Central adrenergic receptor control of renal function in conscious hypertensive rats.

Abstract

The role of central nervous system alpha-adrenergic and beta-adrenergic receptors in the increased renal sympathetic nerve activity and antinatriuresis resulting from environmental stress (air stress) in conscious spontaneously hypertensive rats (SHR) was examined. Intracerebroventricular administration of the alpha 2-adrenergic receptor agonist clonidine (1, 5, and 15 micrograms) prevented the effects of air stress on renal sympathetic nerve activity and urinary sodium excretion. Clonidine, 5 and 15 micrograms, lowered baseline mean arterial pressure and renal sympathetic nerve activity and increased baseline urine flow rate and urinary sodium excretion; clonidine, 1 micrograms, had no effect on these baseline levels. Intravenous administration of 5 micrograms, but not 1 microgram of clonidine, abolished the renal responses to air stress.
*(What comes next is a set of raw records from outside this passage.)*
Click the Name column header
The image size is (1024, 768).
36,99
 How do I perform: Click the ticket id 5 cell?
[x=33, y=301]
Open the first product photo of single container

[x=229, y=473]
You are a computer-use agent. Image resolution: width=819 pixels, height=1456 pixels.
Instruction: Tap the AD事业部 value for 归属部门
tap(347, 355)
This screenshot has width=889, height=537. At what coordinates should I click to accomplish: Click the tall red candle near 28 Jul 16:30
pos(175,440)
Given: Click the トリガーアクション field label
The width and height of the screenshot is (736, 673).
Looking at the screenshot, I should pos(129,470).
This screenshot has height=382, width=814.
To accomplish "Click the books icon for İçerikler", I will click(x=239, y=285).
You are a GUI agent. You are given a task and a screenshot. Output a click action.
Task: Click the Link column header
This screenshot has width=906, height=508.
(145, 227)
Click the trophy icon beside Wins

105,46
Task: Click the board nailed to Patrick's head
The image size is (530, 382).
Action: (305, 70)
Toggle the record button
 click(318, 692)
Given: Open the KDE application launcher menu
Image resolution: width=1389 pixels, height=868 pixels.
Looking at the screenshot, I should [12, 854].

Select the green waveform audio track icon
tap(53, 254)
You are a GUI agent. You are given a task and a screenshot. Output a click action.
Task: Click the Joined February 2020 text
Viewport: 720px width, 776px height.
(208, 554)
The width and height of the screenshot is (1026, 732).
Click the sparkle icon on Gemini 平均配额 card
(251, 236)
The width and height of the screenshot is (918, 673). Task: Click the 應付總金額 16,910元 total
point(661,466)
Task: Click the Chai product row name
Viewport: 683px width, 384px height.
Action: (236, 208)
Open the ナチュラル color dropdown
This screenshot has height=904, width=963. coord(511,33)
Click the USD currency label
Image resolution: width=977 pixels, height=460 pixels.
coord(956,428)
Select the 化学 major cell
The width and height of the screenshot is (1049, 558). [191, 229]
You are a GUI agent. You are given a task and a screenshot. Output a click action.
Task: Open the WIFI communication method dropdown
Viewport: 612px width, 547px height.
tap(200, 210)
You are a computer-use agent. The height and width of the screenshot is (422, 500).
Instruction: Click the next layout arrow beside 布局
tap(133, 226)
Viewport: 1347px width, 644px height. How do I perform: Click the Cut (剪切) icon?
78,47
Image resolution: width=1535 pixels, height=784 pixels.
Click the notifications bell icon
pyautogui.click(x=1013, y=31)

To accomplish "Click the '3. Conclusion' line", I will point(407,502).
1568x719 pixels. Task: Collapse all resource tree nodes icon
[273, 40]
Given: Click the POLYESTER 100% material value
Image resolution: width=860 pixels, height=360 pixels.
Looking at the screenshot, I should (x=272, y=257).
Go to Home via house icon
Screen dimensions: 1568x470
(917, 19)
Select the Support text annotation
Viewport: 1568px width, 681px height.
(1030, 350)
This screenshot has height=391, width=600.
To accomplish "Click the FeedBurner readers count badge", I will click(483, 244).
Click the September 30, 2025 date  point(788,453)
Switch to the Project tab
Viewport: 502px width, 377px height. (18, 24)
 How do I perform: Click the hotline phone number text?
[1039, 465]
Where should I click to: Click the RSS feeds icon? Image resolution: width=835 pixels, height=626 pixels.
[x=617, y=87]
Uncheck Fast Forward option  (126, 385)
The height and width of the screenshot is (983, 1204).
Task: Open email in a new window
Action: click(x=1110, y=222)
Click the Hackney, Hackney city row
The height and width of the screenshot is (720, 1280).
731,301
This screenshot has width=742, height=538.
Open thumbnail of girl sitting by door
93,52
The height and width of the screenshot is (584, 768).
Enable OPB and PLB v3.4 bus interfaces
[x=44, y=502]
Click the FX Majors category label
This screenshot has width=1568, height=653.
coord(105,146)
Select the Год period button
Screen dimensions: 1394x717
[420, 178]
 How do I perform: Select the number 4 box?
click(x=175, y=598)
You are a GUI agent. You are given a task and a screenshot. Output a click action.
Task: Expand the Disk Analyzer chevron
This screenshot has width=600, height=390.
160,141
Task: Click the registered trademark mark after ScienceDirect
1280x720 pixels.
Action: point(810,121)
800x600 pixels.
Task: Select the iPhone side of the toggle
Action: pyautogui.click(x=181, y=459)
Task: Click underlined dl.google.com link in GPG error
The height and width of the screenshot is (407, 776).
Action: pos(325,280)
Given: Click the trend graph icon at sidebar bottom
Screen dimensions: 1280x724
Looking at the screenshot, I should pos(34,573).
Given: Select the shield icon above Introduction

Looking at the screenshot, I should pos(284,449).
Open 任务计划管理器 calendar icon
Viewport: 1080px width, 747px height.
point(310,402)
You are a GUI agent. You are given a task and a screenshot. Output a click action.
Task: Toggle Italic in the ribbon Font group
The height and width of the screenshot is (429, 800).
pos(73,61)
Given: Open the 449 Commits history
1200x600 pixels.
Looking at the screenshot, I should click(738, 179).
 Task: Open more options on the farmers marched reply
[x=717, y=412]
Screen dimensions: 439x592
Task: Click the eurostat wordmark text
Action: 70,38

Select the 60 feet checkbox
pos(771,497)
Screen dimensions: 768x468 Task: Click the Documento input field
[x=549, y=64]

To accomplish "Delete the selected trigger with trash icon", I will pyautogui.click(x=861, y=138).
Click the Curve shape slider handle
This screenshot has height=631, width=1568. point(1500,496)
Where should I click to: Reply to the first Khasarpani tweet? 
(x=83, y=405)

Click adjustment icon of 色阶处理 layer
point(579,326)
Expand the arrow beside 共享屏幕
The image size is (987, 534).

Intracerebroventricular administration of alpha 2-adrenergic receptor antagonists (yohimbine, rauwolscine) reversed the effects of clonidine, alpha 2-adrenergic receptor blockade alone, alpha 1-adrenergic receptor blockade (20 micrograms prazosin), or combined alpha 1-adrenergic and alpha 2-adrenergic receptor blockade (30 micrograms phenoxybenzamine) had no effect on the renal sympathetic nerve activity or antinatriuretic responses to air stress. Intracerebroventricular, but not intravenous, administration of the beta 2-adrenergic receptor antagonist ICI 118551 (30 micrograms) prevented the increased renal sympathetic nerve activity and antinatriuretic responses to air stress. In contrast, intracerebroventricular administration of the beta 1-adrenergic receptor antagonist atenolol (30 micrograms) had no effect on the renal responses to air stress. These results indicate that the increased renal sympathetic nerve activity and antinatriuresis resulting from environmental stress in conscious SHR can be prevented by pharmacological stimulation of central alpha 2-adrenergic receptors or by blockade of central beta 2-adrenergic receptors.